— PROVIDED RECORDS —
- - -
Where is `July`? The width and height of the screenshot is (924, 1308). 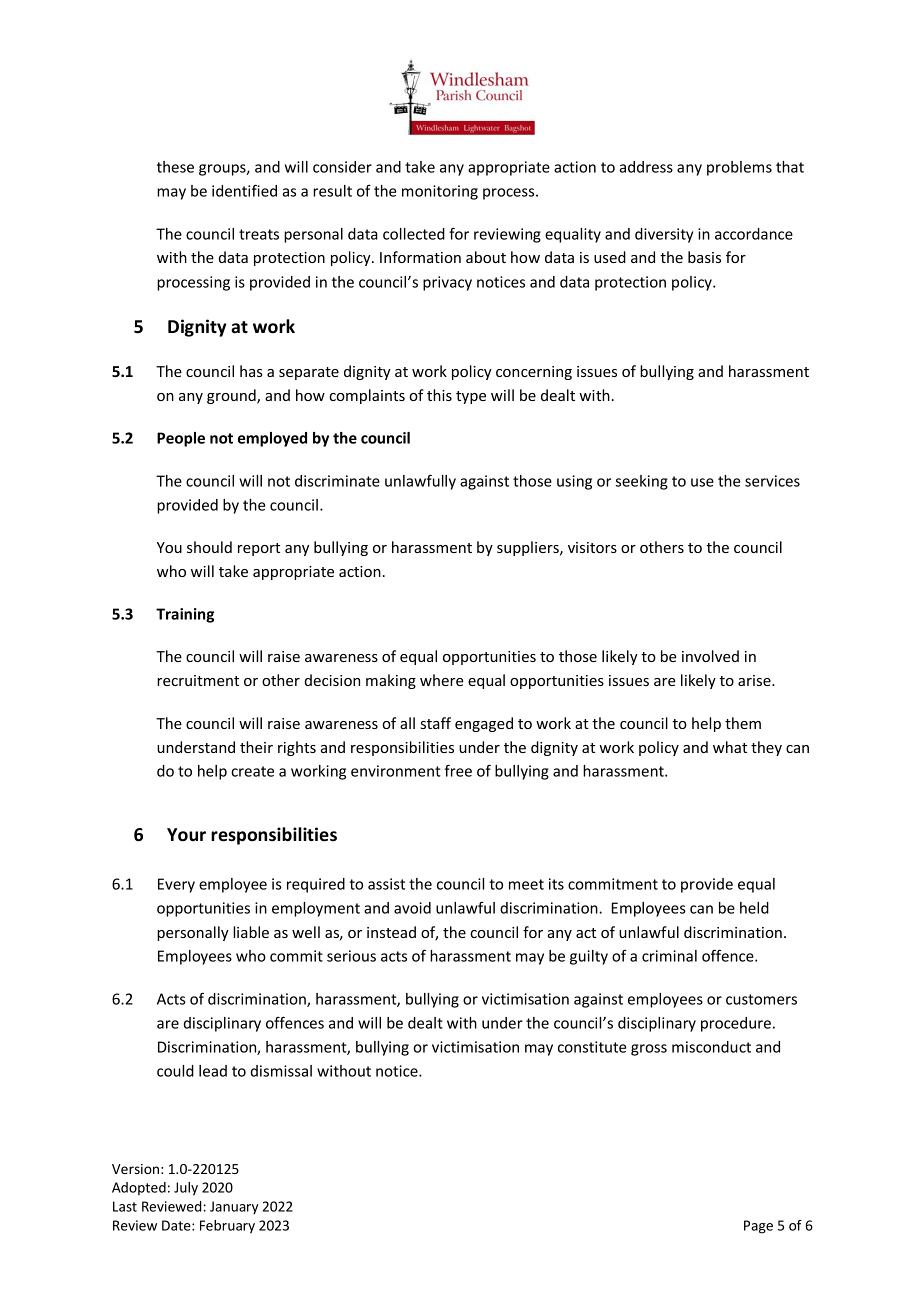
July is located at coordinates (186, 1189).
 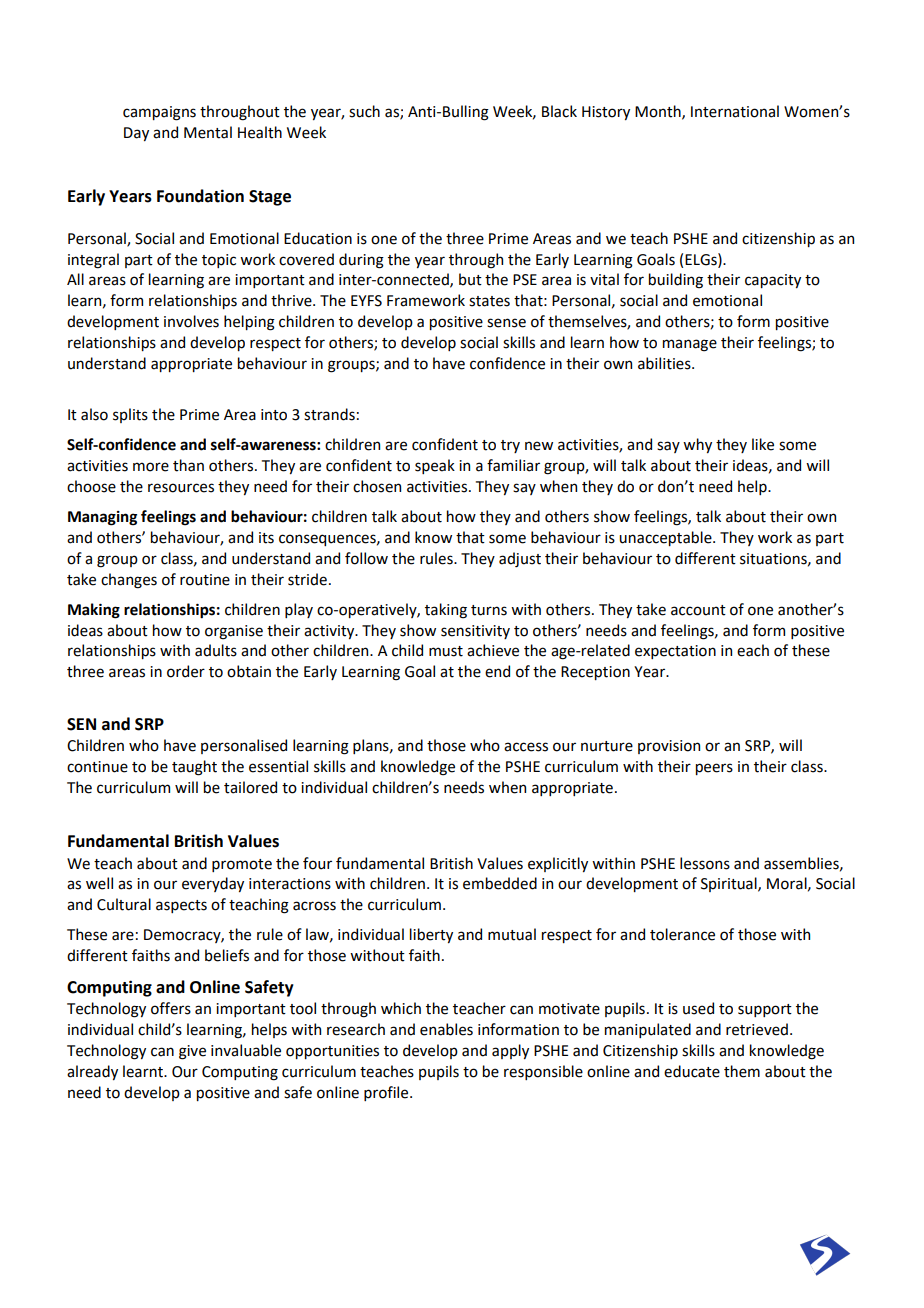 What do you see at coordinates (692, 1071) in the screenshot?
I see `educate` at bounding box center [692, 1071].
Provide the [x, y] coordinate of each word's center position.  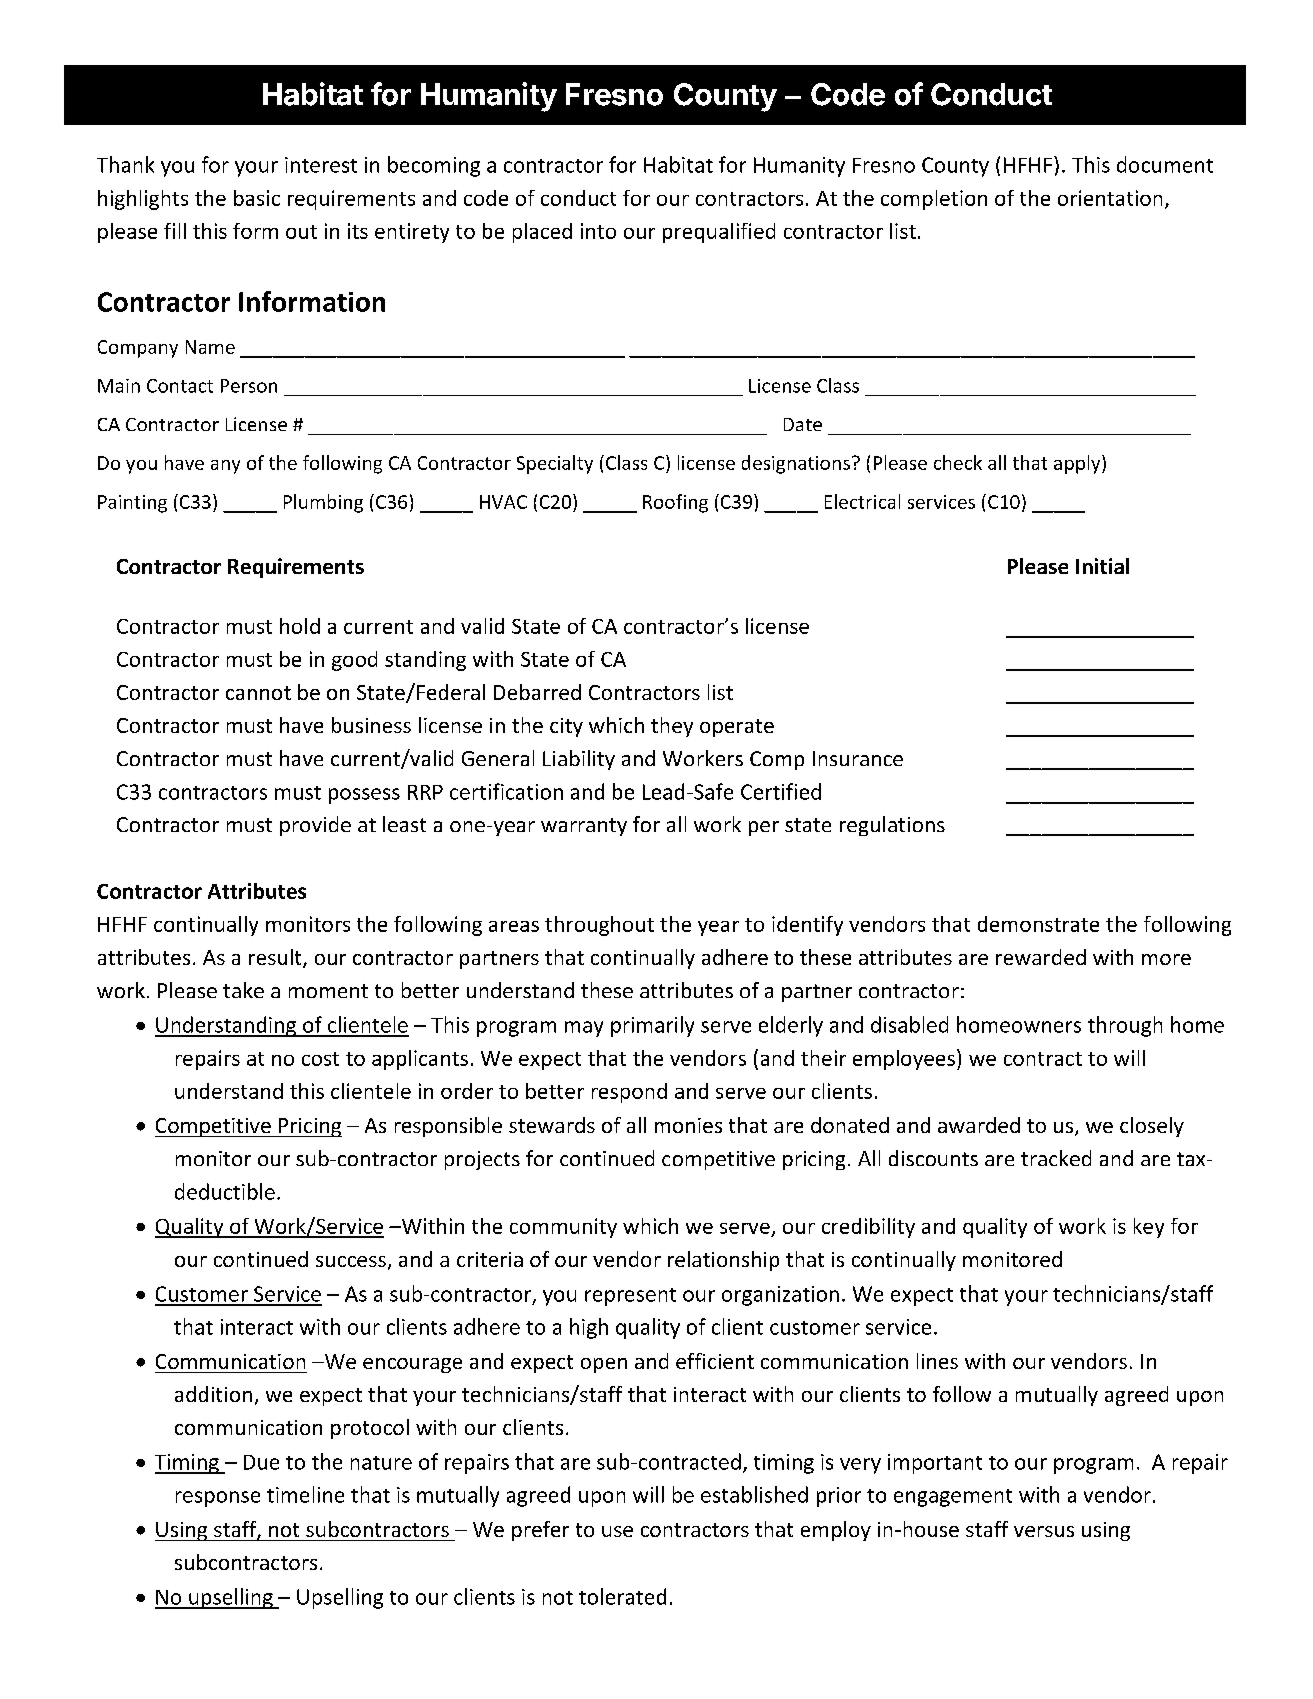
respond [629, 1093]
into [598, 231]
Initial [1102, 566]
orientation [1110, 198]
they [672, 727]
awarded [979, 1125]
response [218, 1499]
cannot [258, 693]
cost [320, 1059]
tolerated [622, 1596]
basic [257, 198]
- - -
— REQUIRED TASK —
Reproduce the records above word for word, leaving out the pictures.

— SOLUTION TO THE PROBLEM —
Where is `July`? The width and height of the screenshot is (924, 1308). 
July is located at coordinates (186, 1189).
  What do you see at coordinates (692, 1071) in the screenshot?
I see `educate` at bounding box center [692, 1071].
Provide the [x, y] coordinate of each word's center position.  
respond [629, 1093]
into [598, 231]
Initial [1102, 566]
orientation [1110, 198]
they [672, 727]
awarded [979, 1125]
response [218, 1499]
cannot [258, 693]
cost [320, 1059]
tolerated [622, 1596]
basic [257, 198]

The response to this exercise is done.